Allá por los años de la conquista americana, llegó de Nueva España un
 valiente y aguerrido soldado, natural de las montañas asturianas.
Venía del Nuevo Mundo, ya libre del servicio patrio, trayendo, por 
toda riqueza, una inmensa pepita de oro, que era, relativamente a la 
pobreza de su familia, una verdadera fortuna.
Estaba el buen soldado tan gozoso de su carga y tan impaciente por 
llegar a su aldea y sacar de la escasez a sus parientes y deudos, que no
 se paró en considerar que aquel pedazo tosco y grande del valioso 
metal, no podría ser cambiado fácilmente entre los solitarios habitantes
 de las montañas, y sin otro cuidado, gastando en mesones y posadas la 
poca moneda que traía, llegó a su aldehuela  por fin.
Era ésta como de una veintena de casas, reunidas allá en los picachos
 más altos de un monte sombrío y adusto, rodeado en sus faldas de 
nogales y castaños, y tan colgada materialmente estaba entre las breñas y
 peñones, que a no ser de las águilas, de nadie había sido visitada.

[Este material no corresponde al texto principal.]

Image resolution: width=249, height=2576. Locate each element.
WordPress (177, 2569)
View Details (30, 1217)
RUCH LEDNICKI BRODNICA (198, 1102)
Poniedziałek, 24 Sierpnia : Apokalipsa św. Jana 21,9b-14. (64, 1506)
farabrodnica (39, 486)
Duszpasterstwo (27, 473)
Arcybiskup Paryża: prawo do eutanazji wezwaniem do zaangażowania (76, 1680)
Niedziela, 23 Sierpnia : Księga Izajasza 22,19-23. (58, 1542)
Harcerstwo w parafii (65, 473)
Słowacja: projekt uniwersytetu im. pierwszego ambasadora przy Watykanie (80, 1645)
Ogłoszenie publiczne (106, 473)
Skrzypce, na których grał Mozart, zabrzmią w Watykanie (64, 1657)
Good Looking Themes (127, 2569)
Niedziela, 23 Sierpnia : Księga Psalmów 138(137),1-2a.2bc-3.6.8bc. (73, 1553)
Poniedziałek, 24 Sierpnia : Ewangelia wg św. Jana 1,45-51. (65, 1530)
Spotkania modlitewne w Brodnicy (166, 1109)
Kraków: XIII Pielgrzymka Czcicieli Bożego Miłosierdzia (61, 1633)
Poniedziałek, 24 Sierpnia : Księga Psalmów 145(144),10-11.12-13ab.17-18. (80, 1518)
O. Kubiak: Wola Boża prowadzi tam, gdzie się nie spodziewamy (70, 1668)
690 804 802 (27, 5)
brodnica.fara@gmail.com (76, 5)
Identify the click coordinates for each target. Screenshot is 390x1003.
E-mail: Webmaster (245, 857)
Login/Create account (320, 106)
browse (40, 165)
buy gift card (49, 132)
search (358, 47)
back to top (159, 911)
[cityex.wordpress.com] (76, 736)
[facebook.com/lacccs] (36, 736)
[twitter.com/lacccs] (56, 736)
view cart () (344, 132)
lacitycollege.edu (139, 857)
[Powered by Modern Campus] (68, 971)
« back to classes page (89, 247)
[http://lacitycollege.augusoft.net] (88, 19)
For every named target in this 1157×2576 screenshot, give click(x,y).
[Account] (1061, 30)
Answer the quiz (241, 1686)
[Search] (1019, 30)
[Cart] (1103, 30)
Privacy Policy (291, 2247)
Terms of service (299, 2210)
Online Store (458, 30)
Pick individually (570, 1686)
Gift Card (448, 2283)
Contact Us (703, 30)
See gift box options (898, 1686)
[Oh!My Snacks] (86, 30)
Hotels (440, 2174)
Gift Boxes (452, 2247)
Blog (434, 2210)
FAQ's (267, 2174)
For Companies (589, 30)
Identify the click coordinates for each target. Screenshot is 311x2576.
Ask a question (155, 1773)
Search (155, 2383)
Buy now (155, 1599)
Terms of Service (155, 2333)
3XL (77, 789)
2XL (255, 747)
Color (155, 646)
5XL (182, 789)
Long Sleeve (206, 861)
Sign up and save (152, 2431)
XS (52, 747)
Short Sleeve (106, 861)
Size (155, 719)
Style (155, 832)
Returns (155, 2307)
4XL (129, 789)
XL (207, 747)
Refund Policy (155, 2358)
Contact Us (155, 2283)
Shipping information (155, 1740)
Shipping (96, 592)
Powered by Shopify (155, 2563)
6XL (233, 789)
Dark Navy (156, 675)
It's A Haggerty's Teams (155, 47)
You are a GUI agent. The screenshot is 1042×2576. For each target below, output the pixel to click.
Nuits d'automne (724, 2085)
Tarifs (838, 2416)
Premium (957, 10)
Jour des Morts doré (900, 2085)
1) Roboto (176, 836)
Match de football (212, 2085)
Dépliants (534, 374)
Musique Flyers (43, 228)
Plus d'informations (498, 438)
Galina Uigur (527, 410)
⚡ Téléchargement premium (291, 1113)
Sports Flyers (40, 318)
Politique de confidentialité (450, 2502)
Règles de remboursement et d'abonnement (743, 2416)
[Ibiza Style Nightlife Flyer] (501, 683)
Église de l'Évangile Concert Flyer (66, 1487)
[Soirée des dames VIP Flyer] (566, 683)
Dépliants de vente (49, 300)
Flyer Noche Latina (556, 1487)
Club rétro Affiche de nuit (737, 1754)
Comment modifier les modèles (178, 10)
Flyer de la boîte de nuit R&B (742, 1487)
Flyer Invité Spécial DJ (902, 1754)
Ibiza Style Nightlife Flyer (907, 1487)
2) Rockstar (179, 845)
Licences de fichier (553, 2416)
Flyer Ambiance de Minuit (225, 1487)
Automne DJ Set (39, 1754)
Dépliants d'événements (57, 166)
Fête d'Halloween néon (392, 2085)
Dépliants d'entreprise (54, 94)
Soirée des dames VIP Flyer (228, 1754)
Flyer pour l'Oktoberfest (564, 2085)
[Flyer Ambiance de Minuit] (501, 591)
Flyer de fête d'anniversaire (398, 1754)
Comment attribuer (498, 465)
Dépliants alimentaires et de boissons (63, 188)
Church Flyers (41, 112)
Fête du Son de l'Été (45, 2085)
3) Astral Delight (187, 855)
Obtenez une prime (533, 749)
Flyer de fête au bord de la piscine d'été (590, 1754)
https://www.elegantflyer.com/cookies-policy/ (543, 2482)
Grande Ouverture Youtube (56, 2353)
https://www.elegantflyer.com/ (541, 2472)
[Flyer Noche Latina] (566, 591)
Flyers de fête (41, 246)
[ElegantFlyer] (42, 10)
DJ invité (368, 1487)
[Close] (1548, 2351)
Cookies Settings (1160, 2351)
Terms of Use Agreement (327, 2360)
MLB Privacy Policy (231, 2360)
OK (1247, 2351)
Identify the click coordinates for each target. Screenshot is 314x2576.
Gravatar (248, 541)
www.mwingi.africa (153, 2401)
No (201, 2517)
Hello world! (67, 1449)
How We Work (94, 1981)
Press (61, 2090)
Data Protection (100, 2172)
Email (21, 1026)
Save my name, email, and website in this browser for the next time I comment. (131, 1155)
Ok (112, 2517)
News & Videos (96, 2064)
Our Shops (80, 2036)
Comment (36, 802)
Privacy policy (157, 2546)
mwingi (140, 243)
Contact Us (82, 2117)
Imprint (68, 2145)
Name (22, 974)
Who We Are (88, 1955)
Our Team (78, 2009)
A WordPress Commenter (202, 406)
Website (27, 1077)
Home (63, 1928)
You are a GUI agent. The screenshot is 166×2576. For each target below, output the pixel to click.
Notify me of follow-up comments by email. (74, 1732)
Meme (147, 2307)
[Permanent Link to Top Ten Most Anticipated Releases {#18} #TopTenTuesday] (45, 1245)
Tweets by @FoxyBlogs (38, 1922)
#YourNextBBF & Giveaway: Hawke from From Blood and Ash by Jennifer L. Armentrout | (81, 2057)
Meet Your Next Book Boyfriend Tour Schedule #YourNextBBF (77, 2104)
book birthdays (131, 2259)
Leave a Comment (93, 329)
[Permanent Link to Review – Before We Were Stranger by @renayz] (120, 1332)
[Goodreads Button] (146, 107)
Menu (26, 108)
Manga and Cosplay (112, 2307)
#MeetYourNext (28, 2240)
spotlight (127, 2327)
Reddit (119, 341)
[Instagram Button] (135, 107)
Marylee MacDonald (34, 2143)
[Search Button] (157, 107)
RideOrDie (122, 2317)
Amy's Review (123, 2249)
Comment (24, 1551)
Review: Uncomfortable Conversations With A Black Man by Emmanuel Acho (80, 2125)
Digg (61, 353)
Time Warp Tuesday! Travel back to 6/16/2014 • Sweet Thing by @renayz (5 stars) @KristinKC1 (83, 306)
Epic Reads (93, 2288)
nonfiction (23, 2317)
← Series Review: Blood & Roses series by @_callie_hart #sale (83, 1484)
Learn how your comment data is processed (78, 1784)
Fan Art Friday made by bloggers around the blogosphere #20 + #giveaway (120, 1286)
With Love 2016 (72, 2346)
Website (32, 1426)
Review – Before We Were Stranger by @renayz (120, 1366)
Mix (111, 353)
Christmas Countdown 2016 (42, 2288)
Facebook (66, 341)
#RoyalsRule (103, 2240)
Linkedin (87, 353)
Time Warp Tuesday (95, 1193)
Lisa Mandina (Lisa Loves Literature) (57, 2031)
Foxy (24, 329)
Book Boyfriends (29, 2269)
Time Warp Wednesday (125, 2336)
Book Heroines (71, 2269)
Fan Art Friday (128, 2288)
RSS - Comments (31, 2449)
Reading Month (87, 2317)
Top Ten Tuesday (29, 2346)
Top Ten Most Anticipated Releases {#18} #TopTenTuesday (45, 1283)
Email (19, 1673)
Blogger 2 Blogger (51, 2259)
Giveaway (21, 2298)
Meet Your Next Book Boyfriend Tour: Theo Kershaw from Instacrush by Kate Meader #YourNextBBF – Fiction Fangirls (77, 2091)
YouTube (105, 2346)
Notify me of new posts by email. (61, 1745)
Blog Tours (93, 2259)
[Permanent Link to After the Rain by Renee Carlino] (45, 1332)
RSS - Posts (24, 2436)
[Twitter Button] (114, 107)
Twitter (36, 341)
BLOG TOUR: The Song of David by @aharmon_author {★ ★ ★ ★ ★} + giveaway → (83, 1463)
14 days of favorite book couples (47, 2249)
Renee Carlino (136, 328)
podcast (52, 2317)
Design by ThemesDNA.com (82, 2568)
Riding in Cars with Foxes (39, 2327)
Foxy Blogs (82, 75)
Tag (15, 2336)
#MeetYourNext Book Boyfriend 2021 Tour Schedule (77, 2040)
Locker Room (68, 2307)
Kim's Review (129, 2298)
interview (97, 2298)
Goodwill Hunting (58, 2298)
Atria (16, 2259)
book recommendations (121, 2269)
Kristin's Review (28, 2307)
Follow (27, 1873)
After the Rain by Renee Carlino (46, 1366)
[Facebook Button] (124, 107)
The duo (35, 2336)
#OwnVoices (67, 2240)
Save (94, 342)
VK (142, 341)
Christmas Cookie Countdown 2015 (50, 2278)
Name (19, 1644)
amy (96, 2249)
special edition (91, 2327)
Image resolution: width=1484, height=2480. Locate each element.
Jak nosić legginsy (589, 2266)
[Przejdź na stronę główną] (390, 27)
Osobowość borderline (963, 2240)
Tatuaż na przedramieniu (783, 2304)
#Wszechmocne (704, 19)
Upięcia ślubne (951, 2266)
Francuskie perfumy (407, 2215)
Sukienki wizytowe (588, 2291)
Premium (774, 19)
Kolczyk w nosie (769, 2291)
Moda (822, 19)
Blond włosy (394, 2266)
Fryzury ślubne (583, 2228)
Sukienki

Llegó el soldado a su hogar, y después de aquellas justas y alegres 
expansiones de la familia, y después del paseo triunfal por entre 
vecinos y compañeros, llegó el turno de las especulaciones financieras, y
 contada la prosopopeya y engreimiento del caso, sacó nuestro viajero el
 colosal pedazo de oro.
Allí había que ver las exclamaciones de los muchachos, el persignarse
 de las viejas y el regocijo de toda la familia, que se juzgaba 
completamente poderosa al verse dueña de tan inmensa riqueza. Pasó 
también el turno de las alegrías inesperadas, y una vez sola la familia 
del soldado comenzaron los planes para su futuro engrandecimiento.
Hubo profunda deliberación sobre los medios, y al fin se convino en 
hacerse con buenos robledales y campos de manzanos que en la localidad 
se vendían, conformes todos en que, sin salir de aquellos queridos 
lugares, podían llegar a un completo bienestar.